_Instructions for the task_
Among the lines below, a stretch begins at the one with "Beiträge (28, 426)" and ends at the one with "Community-Software: (117, 2507)". Repeat that stretch exactly, ends included.

_Extracted data_
==================================================
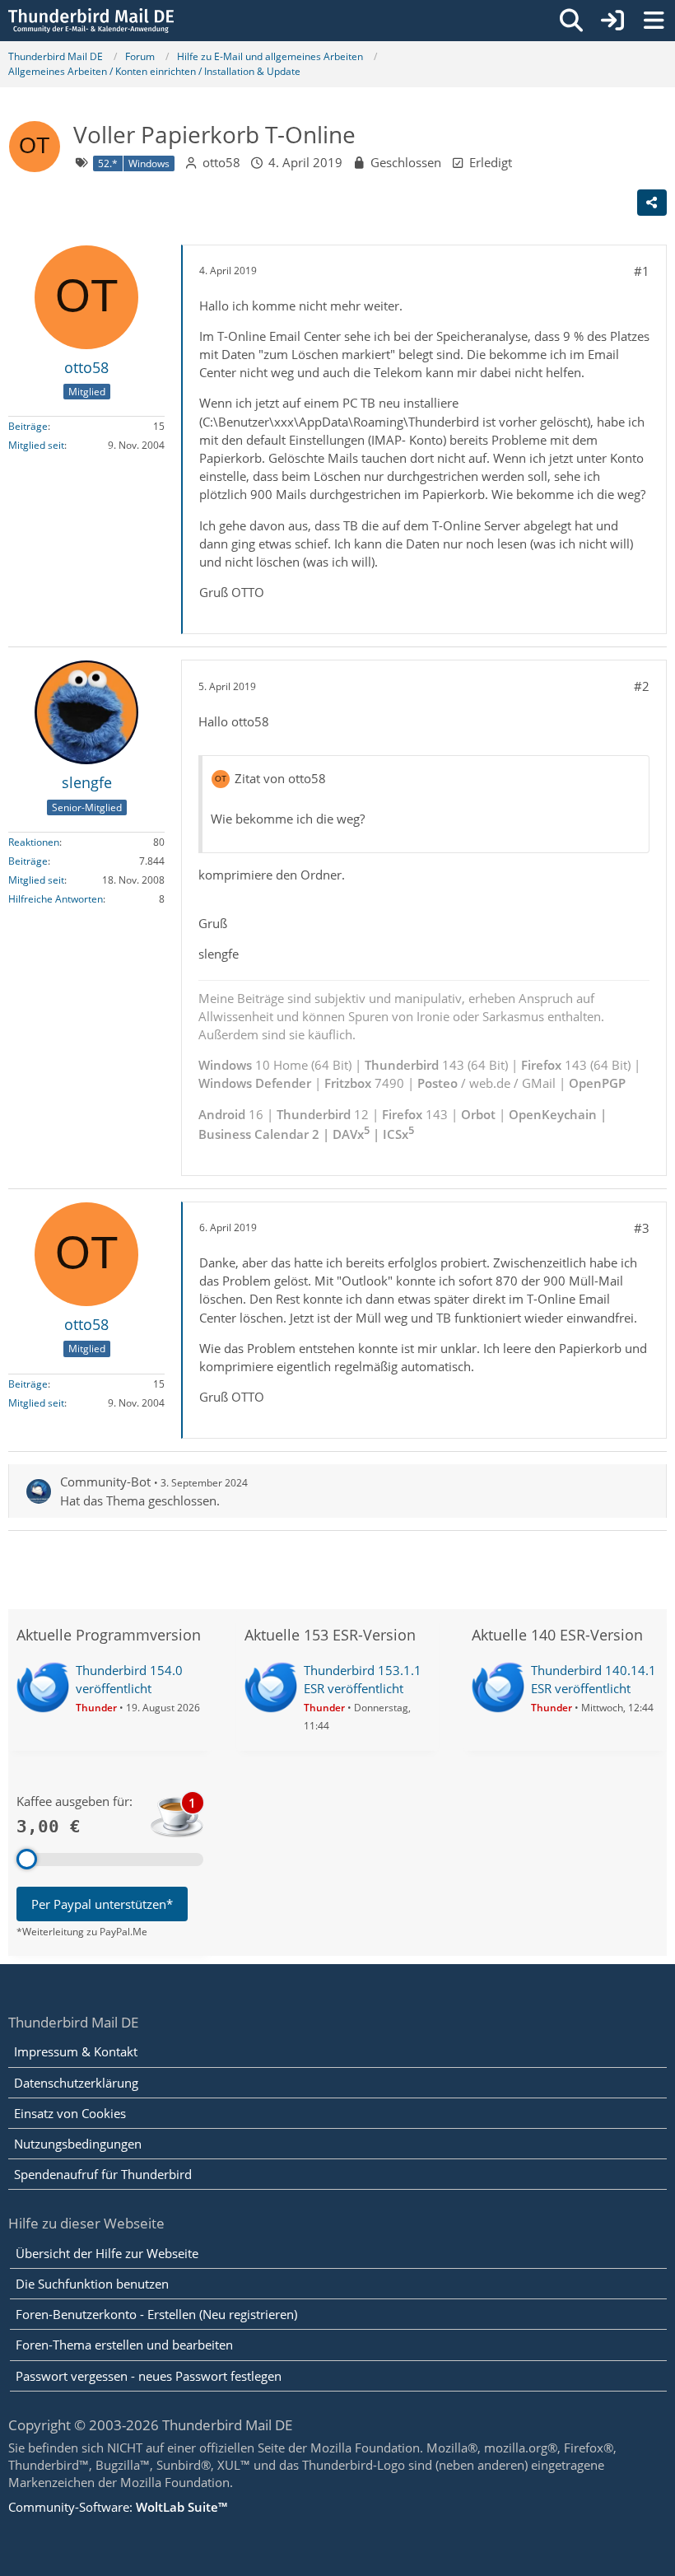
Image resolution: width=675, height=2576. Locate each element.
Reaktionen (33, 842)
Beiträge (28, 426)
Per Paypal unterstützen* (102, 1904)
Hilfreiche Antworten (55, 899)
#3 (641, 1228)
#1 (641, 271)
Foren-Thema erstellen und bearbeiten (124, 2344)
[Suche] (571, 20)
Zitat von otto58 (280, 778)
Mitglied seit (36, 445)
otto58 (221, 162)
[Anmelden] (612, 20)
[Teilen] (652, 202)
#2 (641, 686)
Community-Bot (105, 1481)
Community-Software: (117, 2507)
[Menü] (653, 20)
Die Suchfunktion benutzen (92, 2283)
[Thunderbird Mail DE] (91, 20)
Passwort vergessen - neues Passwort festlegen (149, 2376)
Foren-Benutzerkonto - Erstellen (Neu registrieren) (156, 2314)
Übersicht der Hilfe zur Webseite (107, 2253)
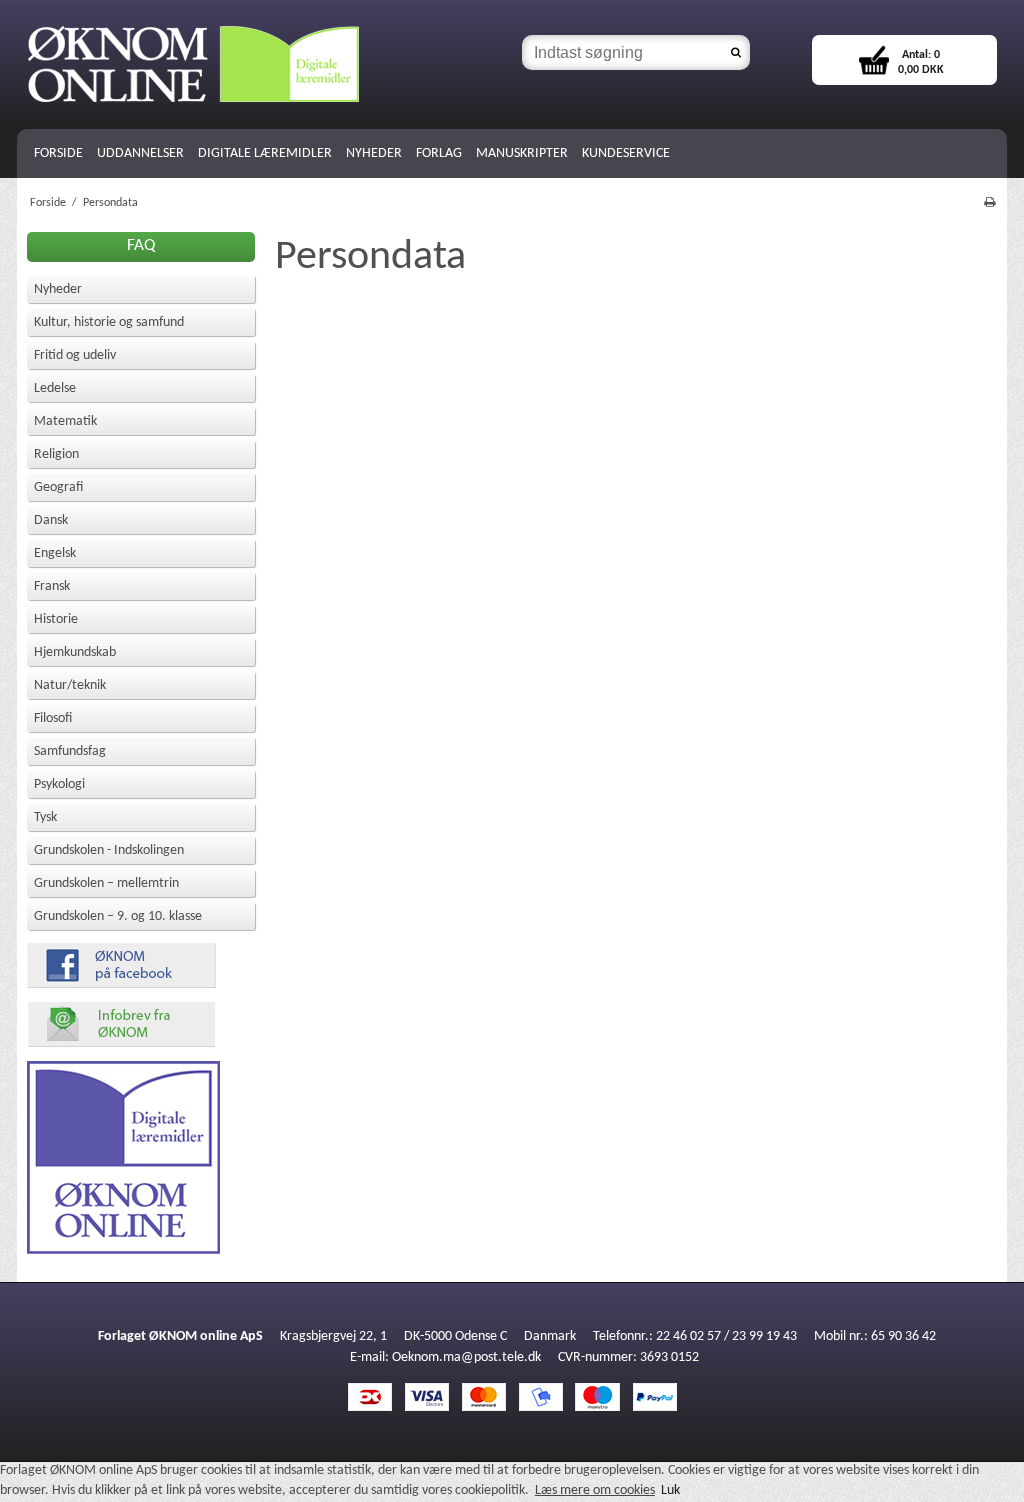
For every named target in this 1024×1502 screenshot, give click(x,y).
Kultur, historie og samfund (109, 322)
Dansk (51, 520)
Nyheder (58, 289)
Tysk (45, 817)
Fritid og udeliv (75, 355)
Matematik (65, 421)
==================================================
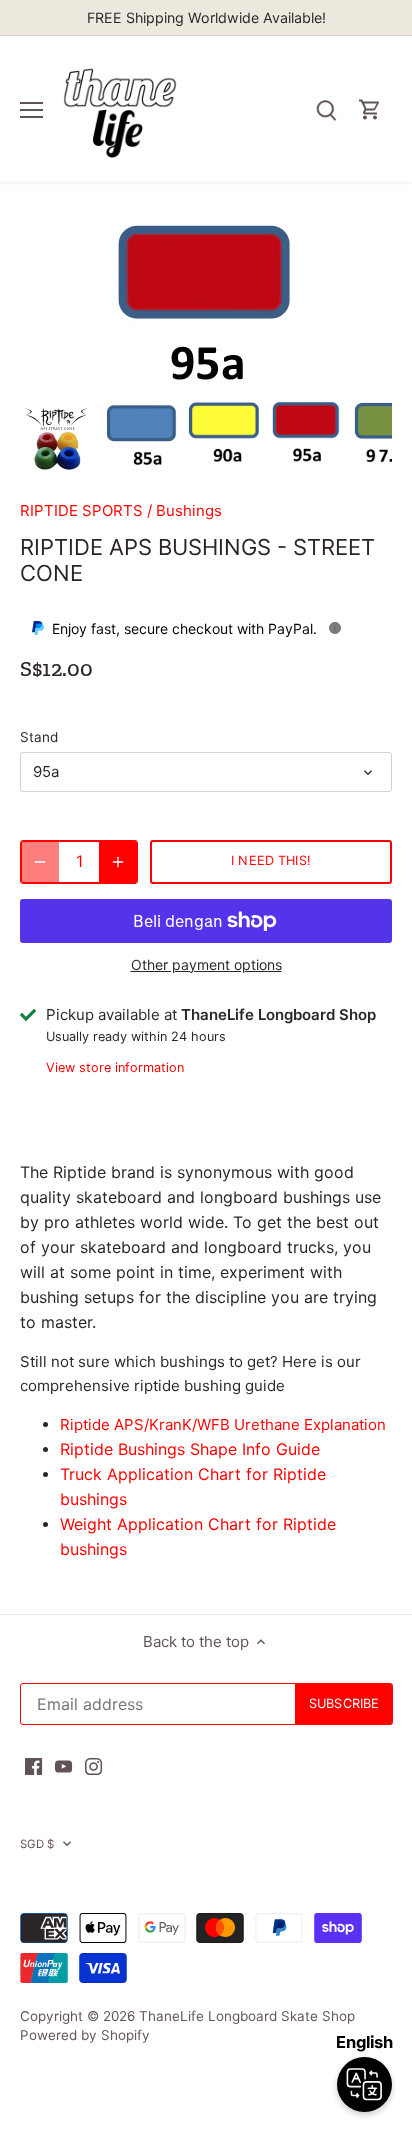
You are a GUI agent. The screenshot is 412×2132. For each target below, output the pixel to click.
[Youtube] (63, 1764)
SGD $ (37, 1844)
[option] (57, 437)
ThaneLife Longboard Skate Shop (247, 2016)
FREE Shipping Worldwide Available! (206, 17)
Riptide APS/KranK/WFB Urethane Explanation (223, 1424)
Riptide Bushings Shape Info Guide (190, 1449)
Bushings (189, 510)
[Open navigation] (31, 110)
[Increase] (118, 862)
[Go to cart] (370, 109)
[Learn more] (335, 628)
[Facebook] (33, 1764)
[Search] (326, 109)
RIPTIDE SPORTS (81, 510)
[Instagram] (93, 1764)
==================================================
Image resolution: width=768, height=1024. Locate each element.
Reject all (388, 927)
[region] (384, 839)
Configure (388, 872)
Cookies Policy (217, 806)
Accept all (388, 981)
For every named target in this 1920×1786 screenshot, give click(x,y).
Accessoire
==================================================
_Solution to the problem_
Beiträge (28, 426)
Per Paypal unterstützen* (102, 1904)
Hilfreiche Antworten (55, 899)
#3 (641, 1228)
#1 (641, 271)
Foren-Thema erstellen und bearbeiten (124, 2344)
[Suche] (571, 20)
Zitat von otto58 (280, 778)
Mitglied seit (36, 445)
otto58 (221, 162)
[Anmelden] (612, 20)
[Teilen] (652, 202)
#2 (641, 686)
Community-Bot (105, 1481)
Community-Software: (117, 2507)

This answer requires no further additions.